It appears to be the only nuclear power plant in the nation forced to shut down this summer due to high water temperatures, said Neil Sheehan, spokesman for the Nuclear Regulatory Commission.
This is the first time Unit 2 has been shut due to high water temperature since it began operations in 1975, according to Ken Holt, spokesman for Millstone owner Dominion.
The Unit 2 nuclear reactor at the Millstone Power Station will remain shut until the company is confident that the temperature of the water drawn into the plant from Long Island Sound will remain below 75 degrees, Holt said.
"We don't want to restart it and then have to shut it down again if the temperature spikes back up," he said.
The unit, the smaller of the two operating plants at the power station, was shut down on Sunday afternoon after the temperature of water from Long Island Sound used to cool the plant exceeded limits set by the plant's license.
Millstone was among plants that received emergency license amendments this summer related to the temperature of cooling water. Last week, Millstone received permission from the NRC to take an average of three temperature measurements for the water at the intake pipes for Unit 2, rather than using the single highest measure.
The plant's license states that it must be shut down when the water temperature is 75 degrees or higher over a 24-hour period. The water is used to cool instruments in the nuclear reactor building and the emergency diesel generators. Water that is too warm does not sufficiently cool the plant to keep it within the margin of safety.

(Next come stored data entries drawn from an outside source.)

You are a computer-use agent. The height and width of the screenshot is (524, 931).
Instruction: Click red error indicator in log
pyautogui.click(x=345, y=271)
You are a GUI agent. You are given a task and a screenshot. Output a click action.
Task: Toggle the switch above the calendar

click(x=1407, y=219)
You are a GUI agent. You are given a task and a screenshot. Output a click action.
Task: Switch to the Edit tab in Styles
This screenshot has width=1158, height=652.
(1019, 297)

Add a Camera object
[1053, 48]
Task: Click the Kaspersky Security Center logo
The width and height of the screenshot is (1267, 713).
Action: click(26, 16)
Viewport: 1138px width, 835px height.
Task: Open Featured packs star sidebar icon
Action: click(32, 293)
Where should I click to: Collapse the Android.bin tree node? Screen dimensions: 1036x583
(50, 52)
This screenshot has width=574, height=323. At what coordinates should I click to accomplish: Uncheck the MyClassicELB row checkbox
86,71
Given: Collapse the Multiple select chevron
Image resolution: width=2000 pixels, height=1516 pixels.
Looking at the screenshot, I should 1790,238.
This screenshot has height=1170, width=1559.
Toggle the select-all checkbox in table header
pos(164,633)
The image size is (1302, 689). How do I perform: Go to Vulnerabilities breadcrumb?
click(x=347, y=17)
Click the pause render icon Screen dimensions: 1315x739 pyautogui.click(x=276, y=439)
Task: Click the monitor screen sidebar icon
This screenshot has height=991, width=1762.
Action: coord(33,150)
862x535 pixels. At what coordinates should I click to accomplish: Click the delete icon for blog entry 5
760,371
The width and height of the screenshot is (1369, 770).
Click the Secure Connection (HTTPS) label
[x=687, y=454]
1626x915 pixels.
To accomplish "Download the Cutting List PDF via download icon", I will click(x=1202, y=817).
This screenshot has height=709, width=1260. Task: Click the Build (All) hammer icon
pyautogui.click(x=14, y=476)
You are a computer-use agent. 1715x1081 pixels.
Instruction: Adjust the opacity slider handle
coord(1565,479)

Water temperatures in Long Island Sound this summer are the warmest on record. Nationwide, July air temperatures have been the hottest on record since record-keeping began in 1895, according to the National Oceanic and Atmospheric Administration, and are expected to continue to remain high through August.
Unit 2 produces 880 megawatts of electricity. Unit 3, which has water intake pipes that draw from a deeper, colder part of the Sound, is still at 100 percent capacity, producing 1,200 megawatts of electricity, Holt said.
Holt said federal, state and local officials have been notified of the shutdown, as well as ISO New England, the organization that oversees the regional power and transmission system.
Despite the Millstone shutdown, there has been sufficient capacity in the system both Sunday and Monday to meet normal power demands, Marcia Blomberg, ISO spokeswoman, said. The system had 2,600 megawatts of excess capacity on Monday, she added.
"We operate the system with a margin of reserve to allow for unplanned outages," she said.
Millstone crews are monitoring the water temperature to determine when it will be safe to restart the plant, which would take a couple of days. Holt said the company will wait unit it can be confident that the temperature will remain below 75 degrees.
He declined to discuss the financial implications of the shutdown on Dominion.
Sheehan said "it remains to be seen" whether the NRC will consider the issue of warming water temperatures and the long-term implications for nuclear power plants.
"We're always on the lookout for issues that may need further review for their generic implications," he said.